What you have to do
Pull each line with the string "computer" from the entries.

═══ Material for the task

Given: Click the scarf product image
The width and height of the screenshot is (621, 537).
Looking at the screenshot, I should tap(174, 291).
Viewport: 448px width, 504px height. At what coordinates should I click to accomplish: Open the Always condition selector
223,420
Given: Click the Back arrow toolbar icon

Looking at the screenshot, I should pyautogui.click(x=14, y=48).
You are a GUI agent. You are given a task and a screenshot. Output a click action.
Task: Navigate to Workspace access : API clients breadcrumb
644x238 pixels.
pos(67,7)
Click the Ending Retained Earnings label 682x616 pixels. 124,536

══════
═══ Material for the task

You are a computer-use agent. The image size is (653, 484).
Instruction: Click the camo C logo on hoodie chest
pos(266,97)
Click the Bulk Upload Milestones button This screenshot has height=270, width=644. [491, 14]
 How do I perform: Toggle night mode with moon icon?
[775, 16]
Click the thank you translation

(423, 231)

══════
═══ Material for the task

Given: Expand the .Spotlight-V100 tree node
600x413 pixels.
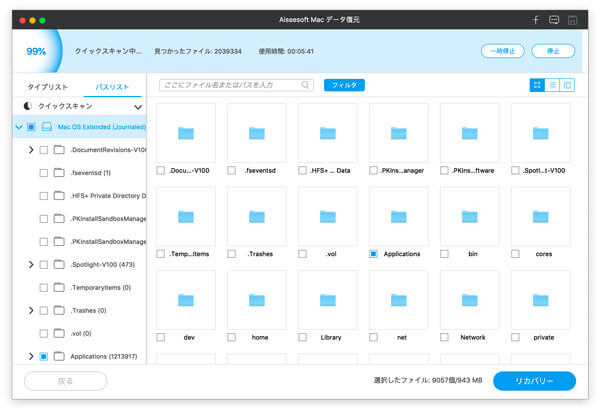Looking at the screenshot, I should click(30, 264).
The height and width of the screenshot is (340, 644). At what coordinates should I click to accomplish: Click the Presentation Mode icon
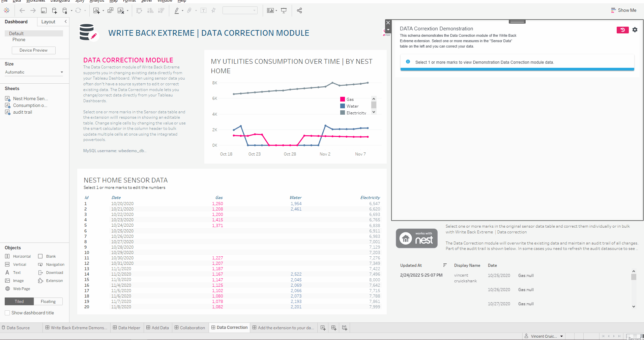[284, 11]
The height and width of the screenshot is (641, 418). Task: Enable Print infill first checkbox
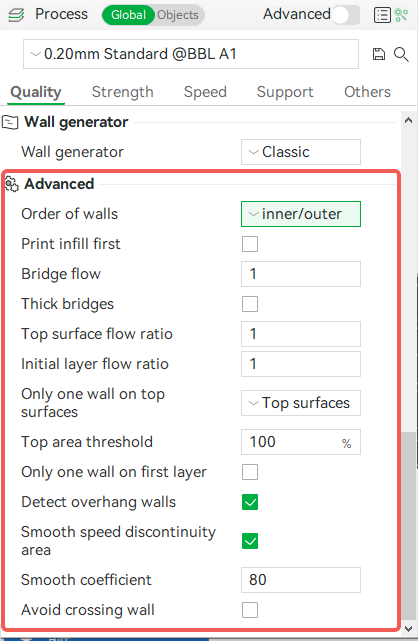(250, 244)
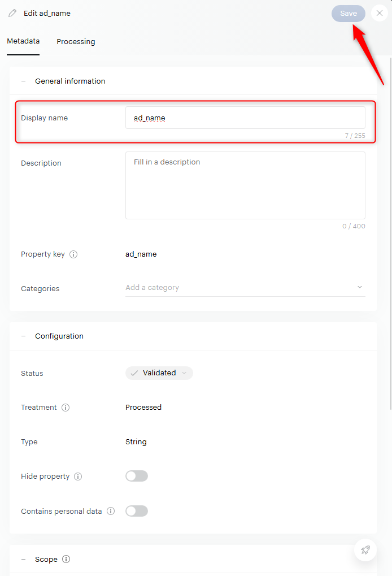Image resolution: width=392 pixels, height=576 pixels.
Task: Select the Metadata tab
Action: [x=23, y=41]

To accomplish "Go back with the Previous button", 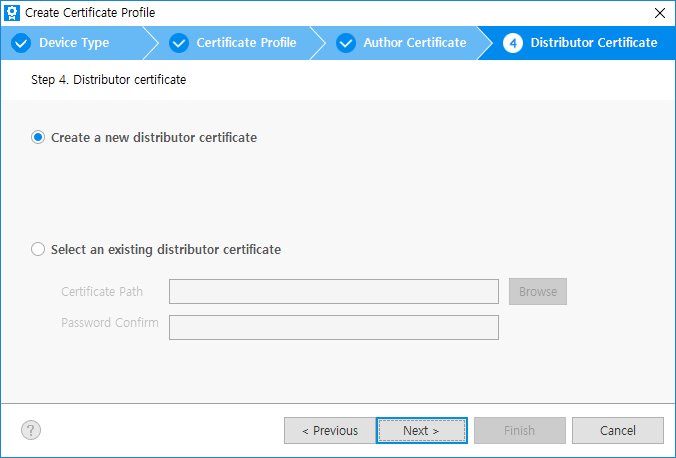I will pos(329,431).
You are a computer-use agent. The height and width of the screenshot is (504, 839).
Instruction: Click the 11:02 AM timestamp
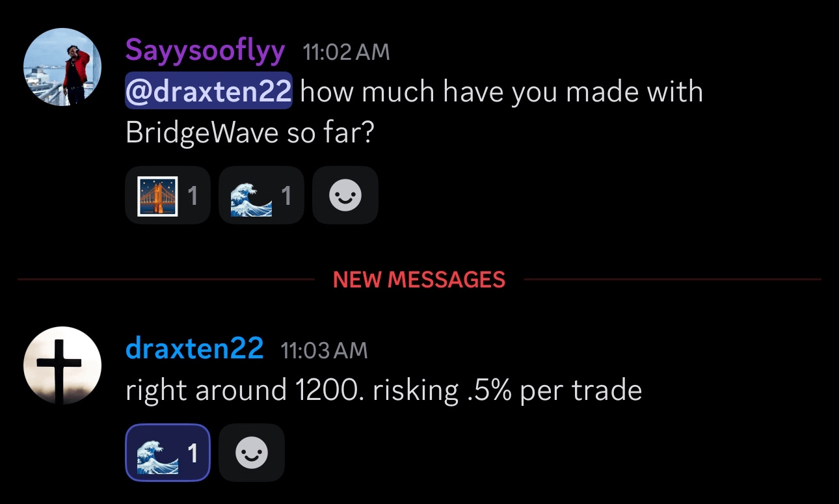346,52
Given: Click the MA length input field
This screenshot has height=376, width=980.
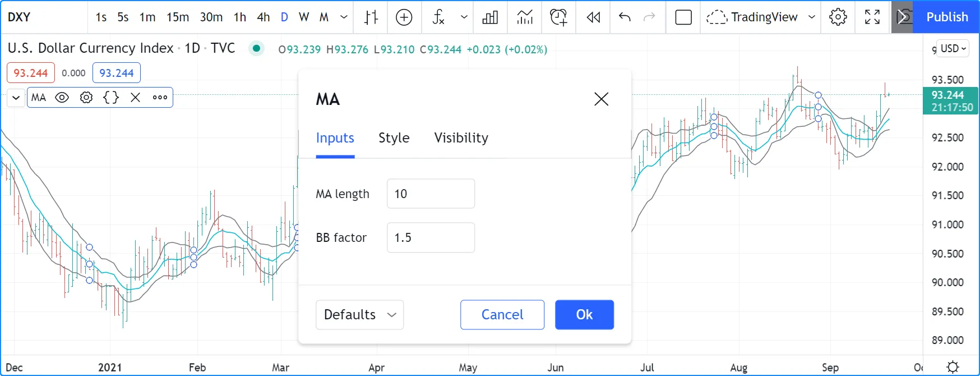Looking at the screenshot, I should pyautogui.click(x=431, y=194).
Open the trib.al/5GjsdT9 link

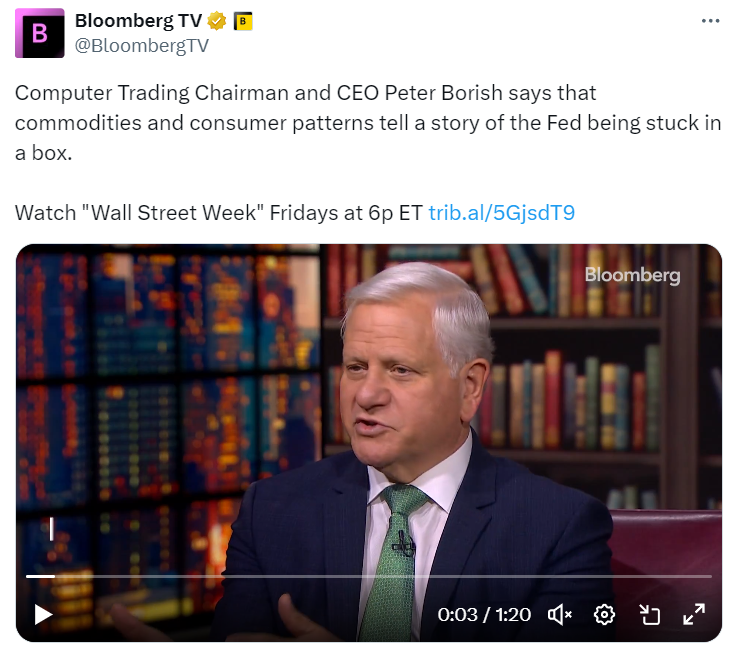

══════

Task answer
You are a computer-use agent. The image size is (653, 484).
You are a computer-use agent. The height and width of the screenshot is (504, 839).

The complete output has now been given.